Church and State: A light still flickering
By Luis Sexto
The current relations between the Cuban state and the Catholic Church seems to agree on an old adage: “Better to light a candle than curse the darkness,” assuming that for a time communists and Catholics accused each other of living in the dark. The days of anger seem to have ended in the vaults of history, which the best trends in both sectors of Cuban society would like to see archaeology-proof.
According to the responses from Cardinal Jaime Ortega, Archbishop of Havana, to the agency Zenit, the pastoral visit by John Paul II to Cuba articulated the beginning of a gradual move towards rapprochement and “a slow but progressive improvement.”

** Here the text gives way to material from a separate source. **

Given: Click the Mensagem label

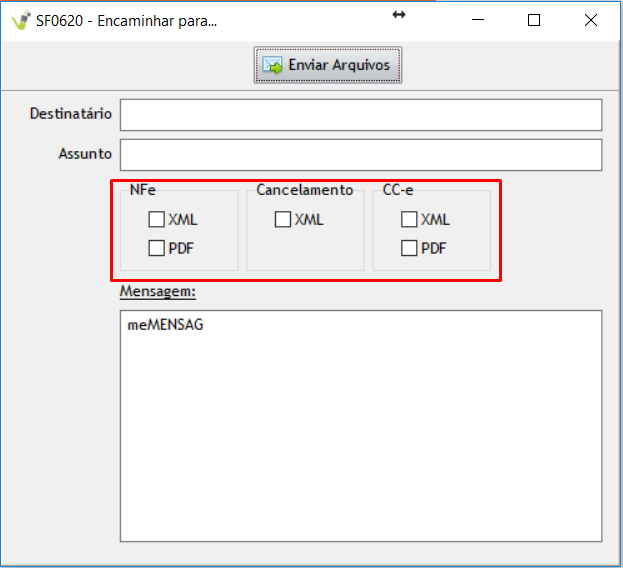Looking at the screenshot, I should (x=157, y=291).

However, we cannot understand the present without looking at the early 1960s, when many Catholics of true faith, and many without any, protected by the Church, conspired against the nascent revolution.
Those were, in fact, years of confusion, dilemmas, and blunders by both sides. And while Che Guevara asserted that the revolution was trying to unite all honest aspirations and not alienate Cubans because of their faith or beliefs, some temples lent themselves to hiding weapons. This writer can attest to that.

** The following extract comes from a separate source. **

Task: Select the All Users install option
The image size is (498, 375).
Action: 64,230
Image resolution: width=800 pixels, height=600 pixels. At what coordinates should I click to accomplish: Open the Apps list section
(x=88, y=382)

The hierarchy signed pastoral letters condemning communism and the governments of that ideology as enemies of “all the social, charitable, educational and apostolic works of the Church.” The rest of the story is well known: the nationalization of education, the expulsion of some 130 priests and the voluntary expatriation of some 470 priests and clerics.
The following years kept Catholicism in a defensive position. One usually refers to the term “the silent church.” But the temples remained open, although the services were limited to the interior, and cathechism continued. Few priests were ordained or came from abroad at that stage.

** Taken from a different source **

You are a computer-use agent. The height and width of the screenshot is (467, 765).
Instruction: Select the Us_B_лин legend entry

And on the official side, the revolutionary mentality forgot the ideas Che expressed and began to judge all believers as enemies. As links with the Soviet Union became closer, atheism became a basic aspect of the socialist worldview. And Catholics faced discrimination in access to universities or certain jobs.
The first congress of the Communist Party in 1975 tempered somewhat the focus on its thesis on religion, church and believers, by making “anti-religionism” secondary to the need for believers to join in the construction of socialism.
To summarize, in 1986 the church called its first national church gathering (ENEC), where it accepted that socialism was already a stable system in Cuba and that the church should accept that reality. It even admitted that the revolution, with its structures of social justice, had taught the church a new dimension of charity. The ENEC is defined as one of the most daring moments in the unity of the nation.
In 1990, Fidel Castro publicly accepted that the only discrimination still existing in Cuba was religious. A year later, the fourth congress of the Communist Party agreed to the admittance of believers in its ranks, which some Catholics consider an act of opportunism.
In 1992, the Constitution changed its atheistic status and declared itself secular. A year later, when the so-called Special Period began the social and economic decline, the bishops signed a pastoral letter entitled “Love hopes all things” in which the Church called for dialogue and economic, political and social changes. And therefore the relationship between church and state fell back into darkness, perhaps even until the visit by John Paul II.
At present, relations seem to be at a point of mutual understanding. The Government has gradually returned confiscated buildings, has allowed the Church to broadcast radio programs on very significant dates. And apparently, the Church has, in fact, been recognized by the government of Raúl Castro as a fundamental institution, accepted as a guarantee of amnesty for those convicted in 2003.
The Archbishop of Havana said that this process is an act of the Church’s public, humane and helpful participation in our society, which is a positive way “to strengthen religious freedom” in Cuba, a Constitutional right clearly recognized in Cuba.
Instead, within this climate of “new expressions and gestures,” according to the magazine Palabra Nueva, the organ of the Archdiocese of Havana, the government, while respecting the exercise of worship, even outside churches, and recognizing the charitable vocation, does not accept the prophetic role, i.e., the critical role of the Church, which apparently is what most worries some priests interviewed by Progreso Weekly and who requested anonymity.
To these voices, the role of Cardinal Ortega, his collaboration with the Government its equivalent to “the prophetic mission.” Of course, we would have to admit as a means of critical expression the homilies, sometimes raw, and the church publications, incalculably more than those that existed before 1959 and that circulate without legal permission of the Ministry of Justice.
Examples are Palabra Nueva and Espacio Laical. In both magazines articles appear that competently criticize the government’s anti-crisis strategy or propose different formulas.
The Catholic Church, which historically contributed many figures to the culture, the consolidation of citizenship and the development of Cuban thought, and although many in the Church agree that Cuba has de-Catholicized, still has a lot to win.
Because it is also significant that a sector of the faithful and the clergy “thinks Cuban.” Keep in mind that Cardinal Ortega, despite the discontented, is a Bishop of very Cuban feelings. Remember that when Fidel Castro was very ill, and some believed the downfall of the government was imminent, the cardinal, in a press conference, argued strongly that the Catholic Church would not allow any action by foreign intervention in the affairs of Cuba.
These statements are accompanied by other, more recent statements that the Church believes a dialogue between Cuba and the United States to be necessary.
“President Raúl Castro proposed to the United States a dialogue without conditions,” the cardinal said. “In his presidential political campaign, Barack Obama also said that he would change the style being used and would seek above all to speak directly with Cuba.”
But, as acknowledged by Ortega, despite any positive measure, Obama has retaken the same language as his predecessors. No doubt about it, the Catholic Church and the socialist state have lit a candle, even if the winds cause the flame to flicker.